* START Available data *

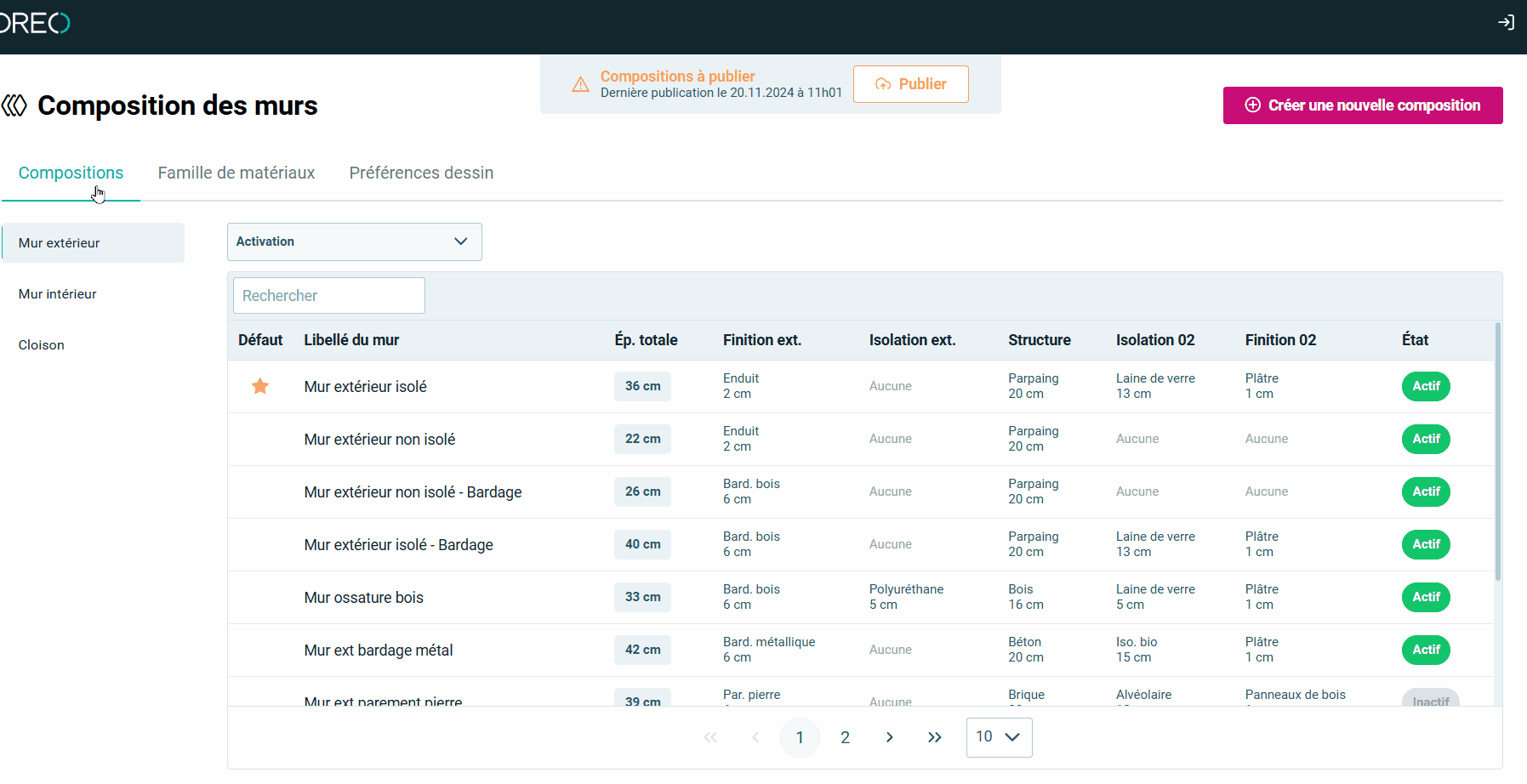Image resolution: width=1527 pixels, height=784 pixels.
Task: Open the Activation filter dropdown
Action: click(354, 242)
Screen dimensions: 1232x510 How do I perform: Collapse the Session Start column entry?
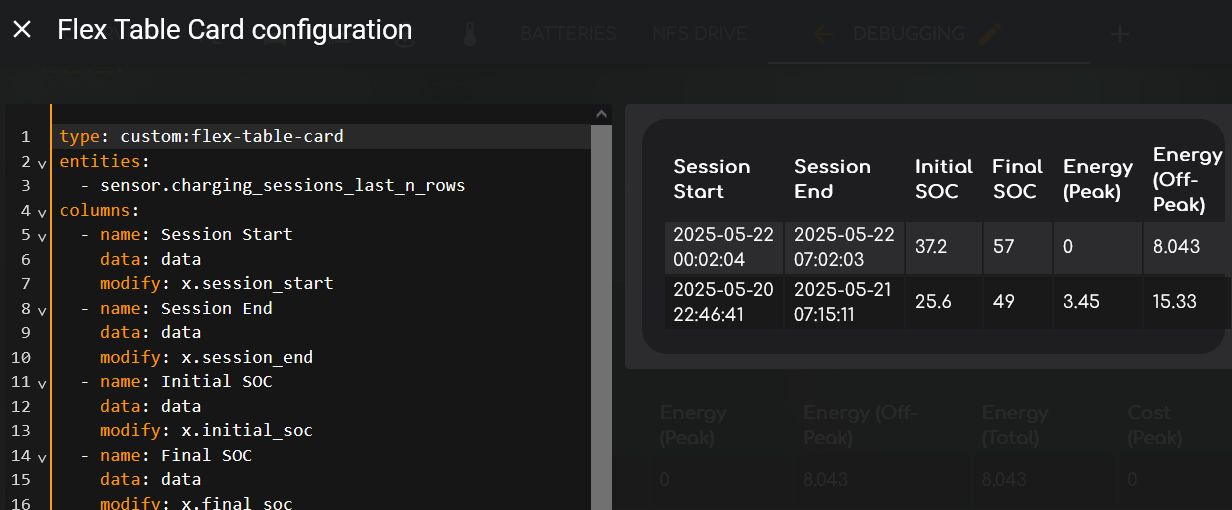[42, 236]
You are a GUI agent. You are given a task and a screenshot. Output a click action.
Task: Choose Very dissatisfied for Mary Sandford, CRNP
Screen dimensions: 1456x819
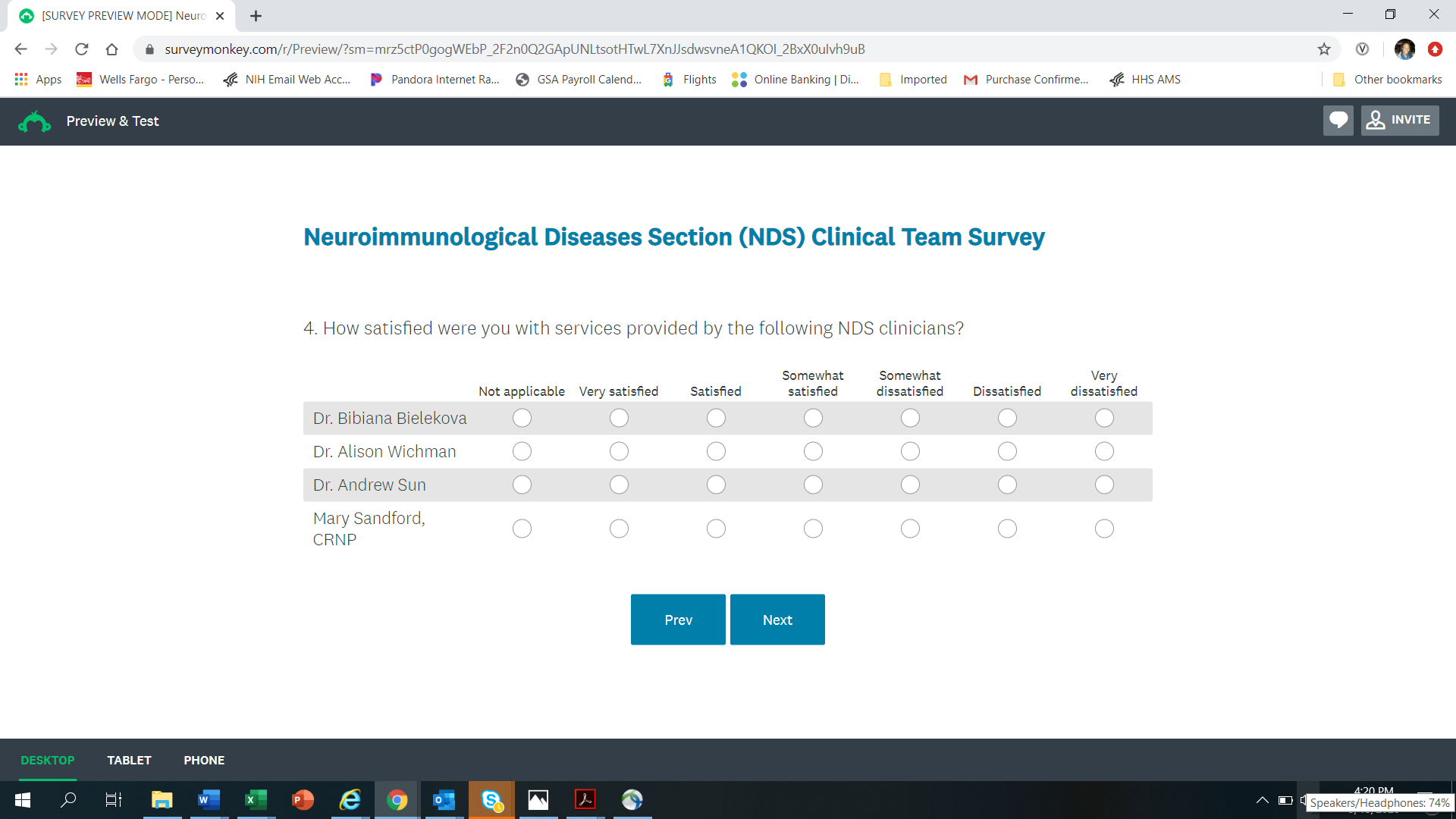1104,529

* END Available data *

Task to complete
Write out every line of the three items above word for word, leaving out the pictures.

Response to this exercise
Image resolution: width=1527 pixels, height=784 pixels.
Task: Open the Activation filter dropdown
Action: click(354, 242)
Screen dimensions: 1232x510 How do I perform: Collapse the Session Start column entry?
[42, 236]
You are a GUI agent. You are given a task and a screenshot. Output a click action.
Task: Choose Very dissatisfied for Mary Sandford, CRNP
Screen dimensions: 1456x819
1104,529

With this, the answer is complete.